Saire smiled weakly, her Ixi features moving about her face.  “Sorry I just had to find you there wasn’t time,” she said softly.

I allowed my head to drop even further. Saire always had been impatient, that was just part of who she was. If she thought she could make it before the storm hit she would try. Do or die. That was just her way there was little point in trying to change her, especially now. I hadn’t even seen her in six years. She’d moved away right after our parents died. She couldn’t stay she’d said. Running from the problem, that was how she’d always dealt with things.

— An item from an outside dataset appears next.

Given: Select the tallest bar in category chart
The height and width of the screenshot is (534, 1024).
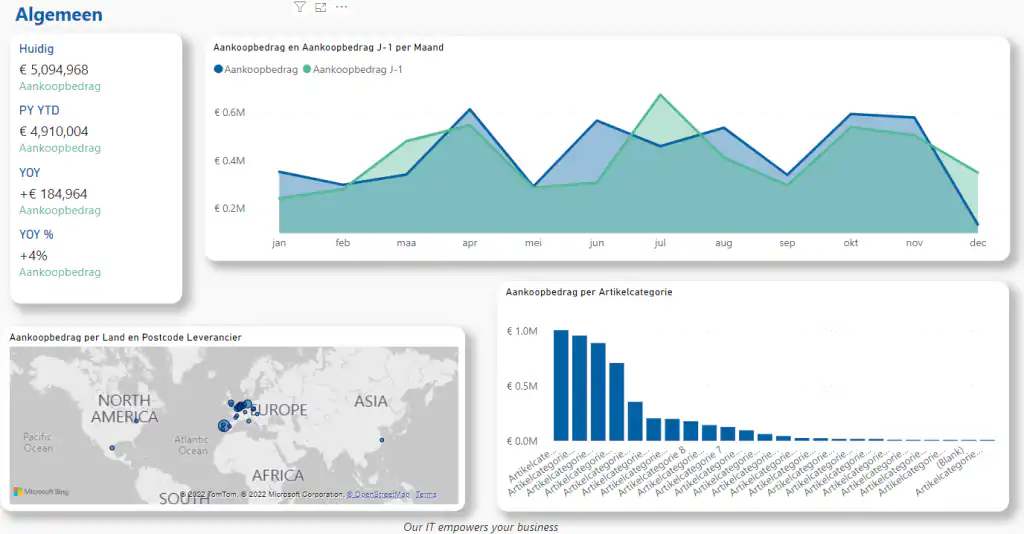Looking at the screenshot, I should [x=561, y=385].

I’d stayed. I had finished what my parents had started, and now I was a highly regarded archaeologist and an expert in ancient languages, at least that’s how I viewed myself. Tabari, my current employer, wasn’t as convinced.  

There was something else that was bothering me, aside from the fact that Saire had just turned up here after six years without so much as an explanation, but she’d also come with a small child. A baby kougra it’s stripes already turning the blue of the desert, she must have been nearly a year old. I couldn’t understand it. Why was she here? She couldn’t possibly be Saire’s daughter, could she?

“She’s not mine if that’s what you’re thinking,” Saire said, apparently reading my mind.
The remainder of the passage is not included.